Kutipan Teks:
──────────────────────────────

Gedung apartemen dan Tempat Penampungan Sampah. Satu sudut di Dago Elos (Foto: Elly Dzarrah)

Ayo Netizen

Pesona Bandung dan Luka di Kaki

Senin 17 Nov 2025, 16:00 WIB

Bandung selalu punya cara untuk memikat. Sejak masa kolonial hingga kini, pesonanya tak pernah pudar—udara pegunungan yang dulu menenteramkan, jalan-jalan yang berliku penuh kenangan, serta ritme kota yang memadukan kesibukan dan kelembutan.

Namun di tengah hiruk-pikuk pariwisata yang terus diglorifikasi, Bandung seakan terperangkap dalam bayangan citranya sendiri. Ia ingin terus tampak muda, kreatif, dan memesona, tapi lupa bahwa pesona sejati tak pernah lahir dari pencitraan. Ia tumbuh dari kehidupan warga yang berakar di tanahnya sendiri.

Beberapa tahun terakhir, Bandung menjadi laboratorium pariwisata urban. Pemerintah daerah, korporasi, dan pelaku industri berlomba-lomba menjual narasi Bandung kota kreatif, kota kuliner, sebuah slogan yang begitu sering digaungkan hingga kehilangan maknanya.

Setiap akhir pekan, ribuan wisatawan datang mencari “pengalaman Bandung”: secangkir kopi di kafe estetik, foto di mural warna-warni, atau berbelanja di pasar yang dikurasi menjadi spot instagramable. Kota ini diperlakukan bukan sebagai ruang hidup, melainkan panggung visual tempat setiap sudutnya mesti menarik perhatian.

Namun di balik citra itu, ada warga yang perlahan kehilangan ruang. Naiknya harga tanah dan sewa tempat tinggal membuat banyak keluarga lama di kawasan Dago, Braga, Tamansari dan Cihampelas tersingkir ke pinggiran. Ruang publik yang dulu menjadi tempat berkumpul kini berubah menjadi ruang komersial, tempat orang lebih banyak membeli daripada bertegur sapa.

──────────────────────────────

Data penunjuk halaman dan layar:

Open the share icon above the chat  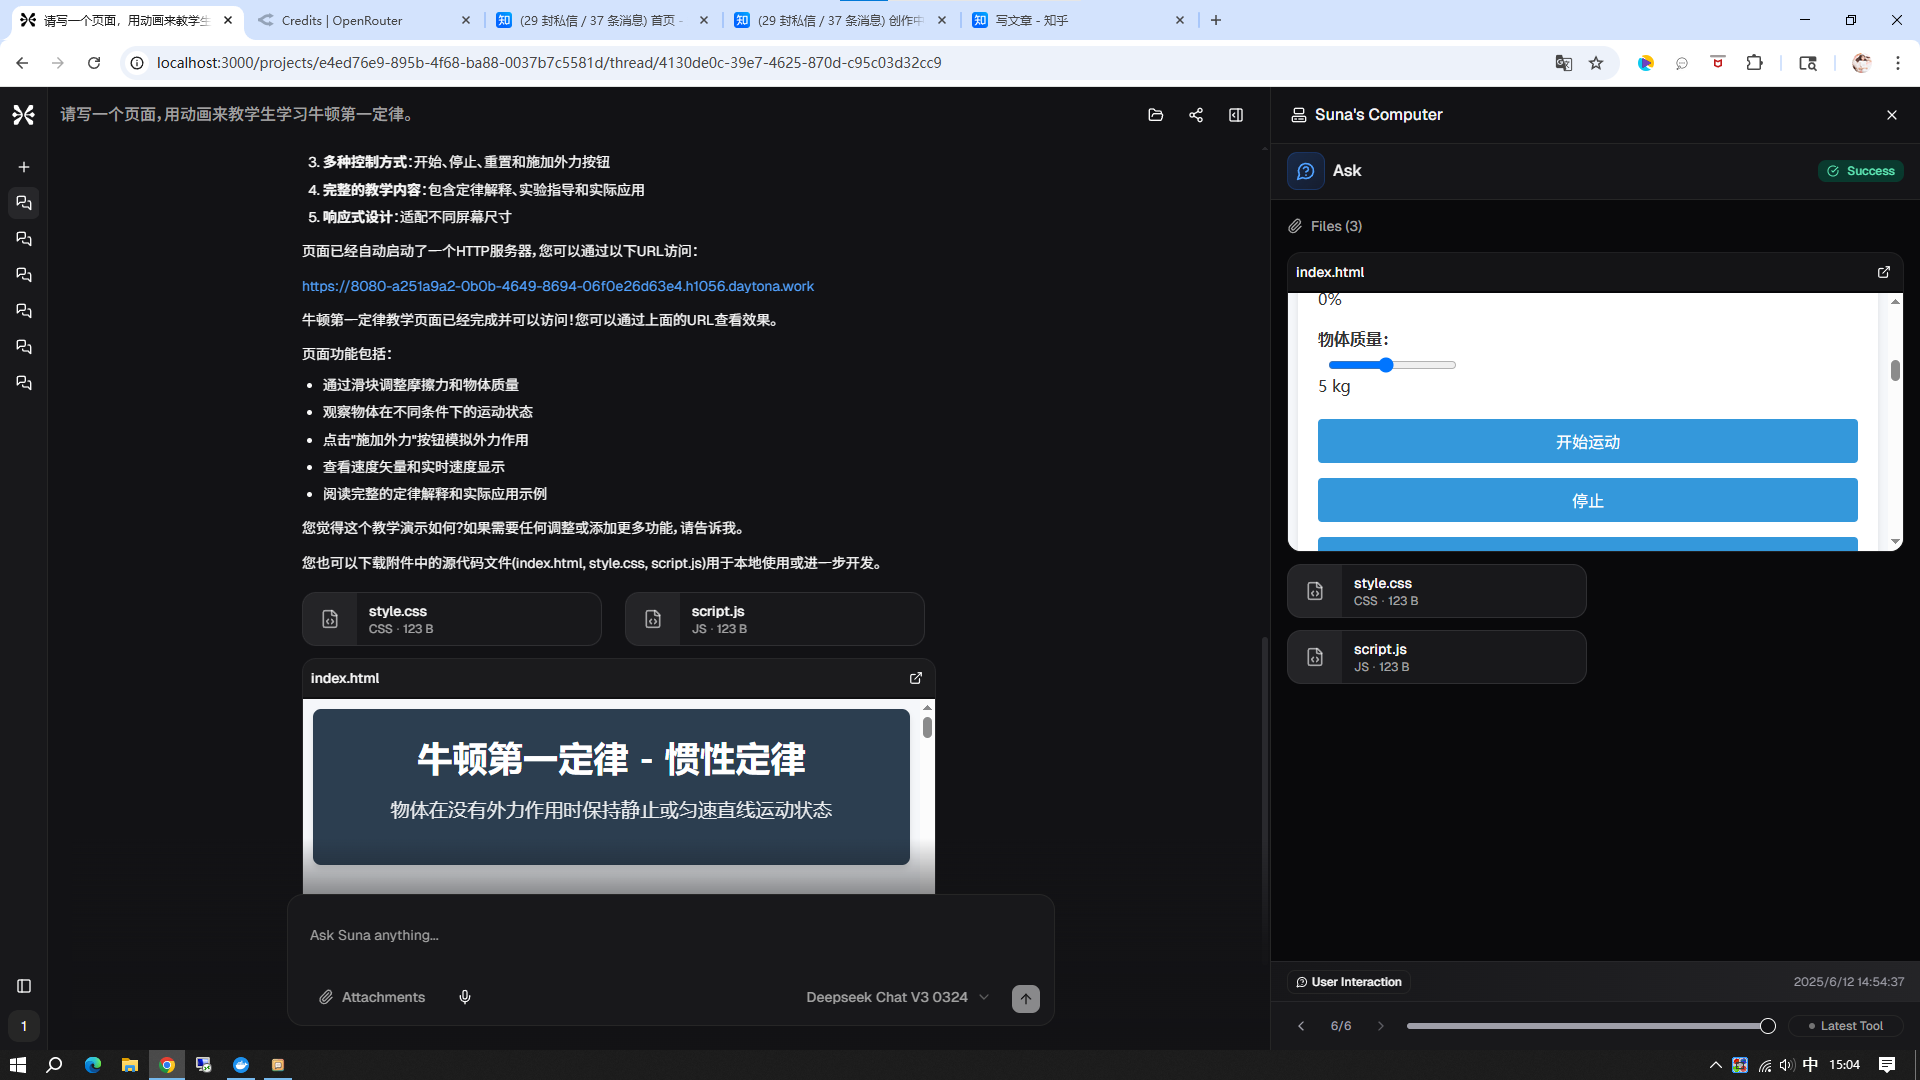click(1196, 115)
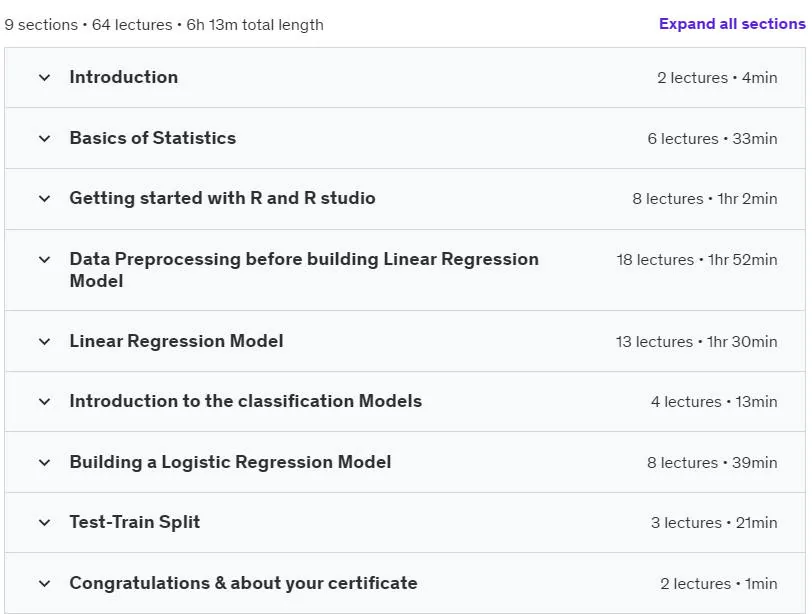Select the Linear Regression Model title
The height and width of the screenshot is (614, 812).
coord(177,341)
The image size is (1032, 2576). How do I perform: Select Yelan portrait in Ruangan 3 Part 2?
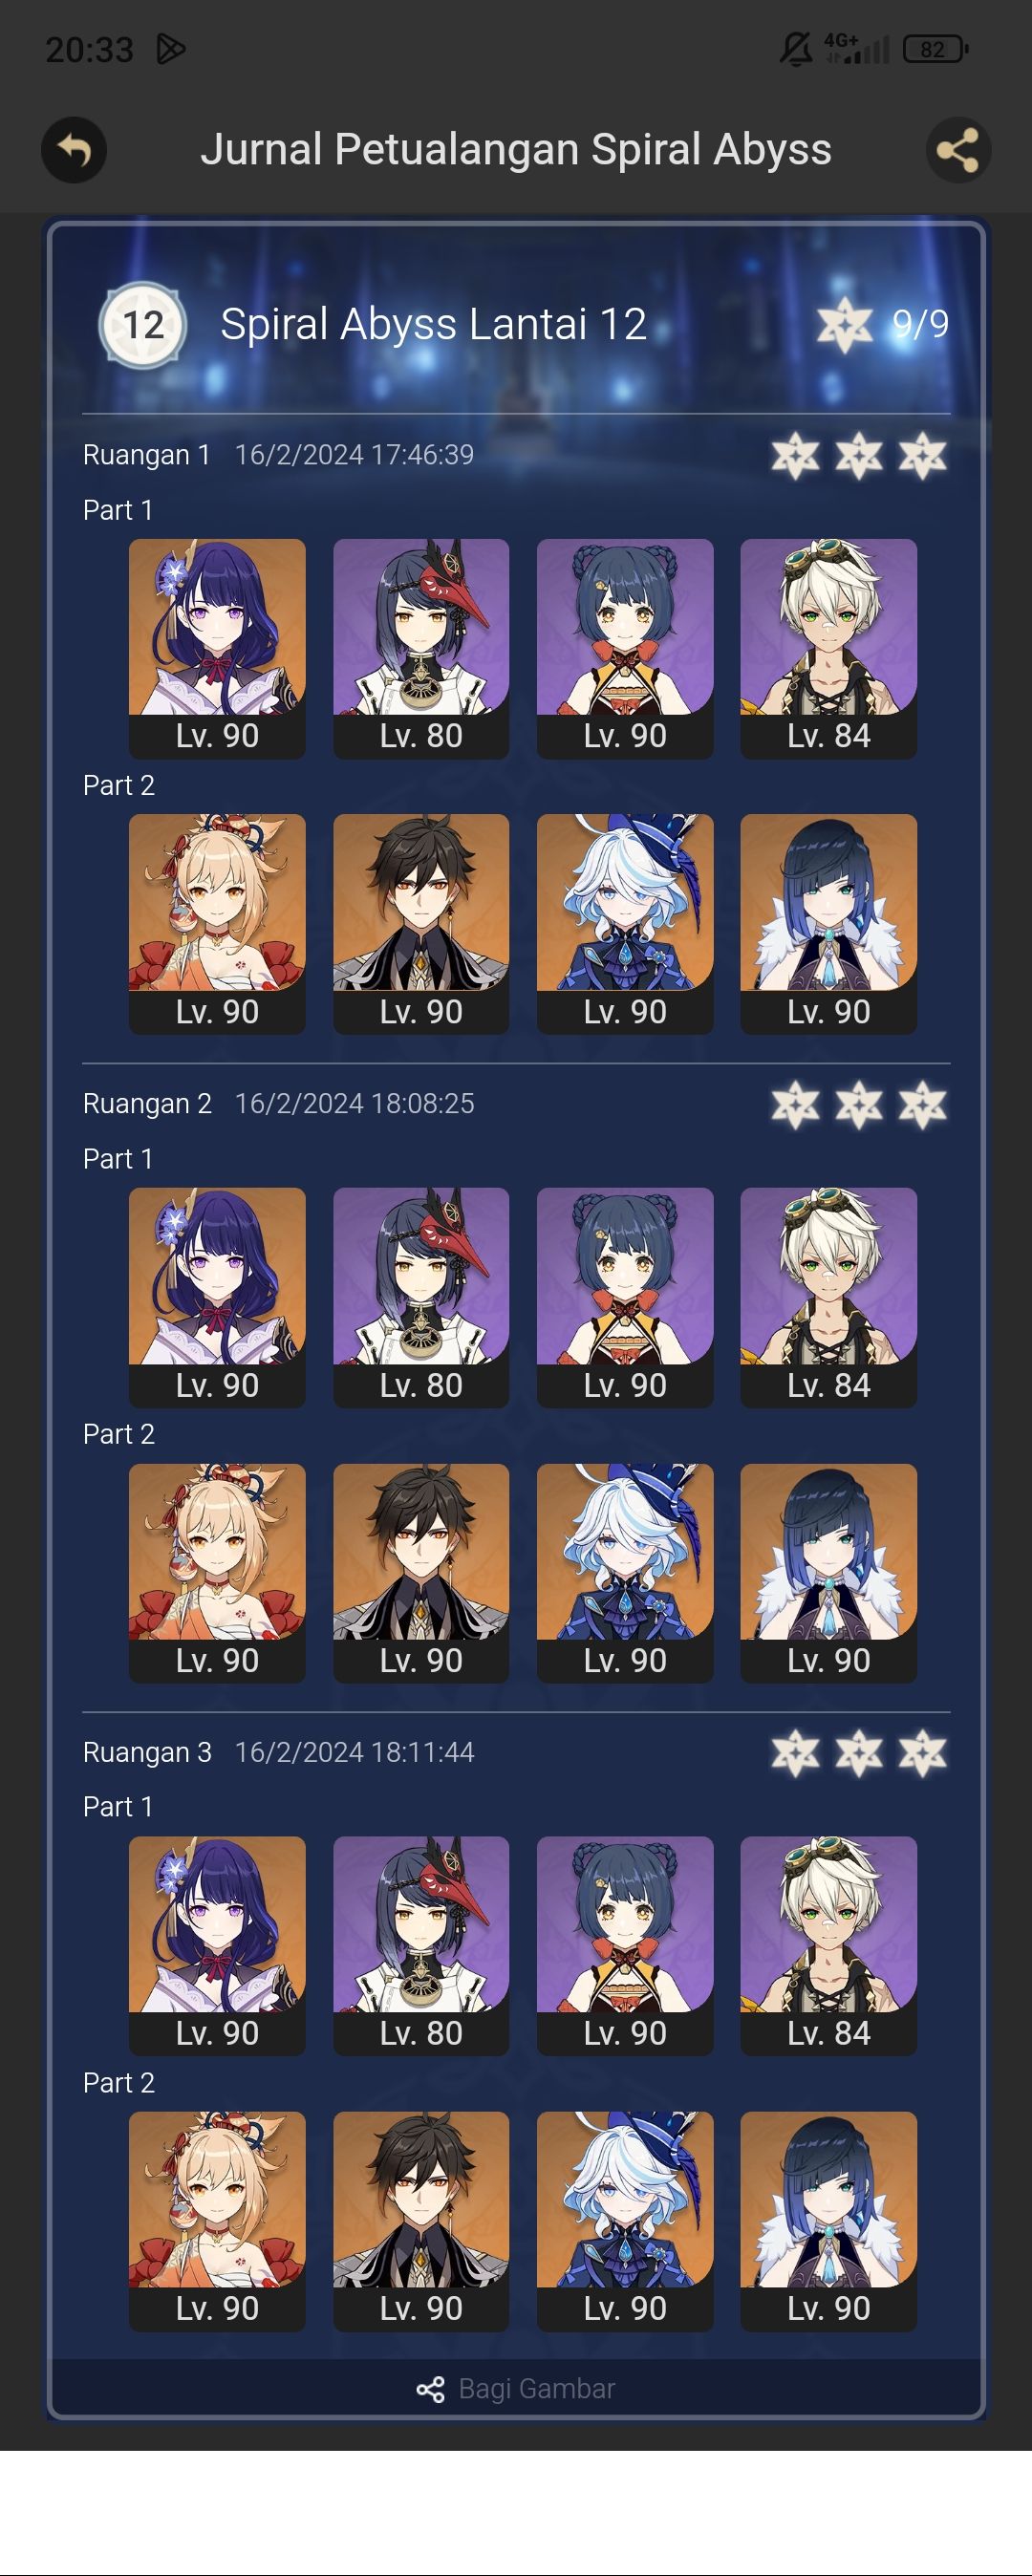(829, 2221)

──────────────────────────────

Salin kembali bagian artikel tentang pesona Bandung dari "Ayo Netizen" sampai "di tanahnya sendiri.", lalu ganti "Bandung" dengan "Malang".

Ayo Netizen

Pesona Malang dan Luka di Kaki

Senin 17 Nov 2025, 16:00 WIB

Malang selalu punya cara untuk memikat. Sejak masa kolonial hingga kini, pesonanya tak pernah pudar—udara pegunungan yang dulu menenteramkan, jalan-jalan yang berliku penuh kenangan, serta ritme kota yang memadukan kesibukan dan kelembutan.

Namun di tengah hiruk-pikuk pariwisata yang terus diglorifikasi, Malang seakan terperangkap dalam bayangan citranya sendiri. Ia ingin terus tampak muda, kreatif, dan memesona, tapi lupa bahwa pesona sejati tak pernah lahir dari pencitraan. Ia tumbuh dari kehidupan warga yang berakar di tanahnya sendiri.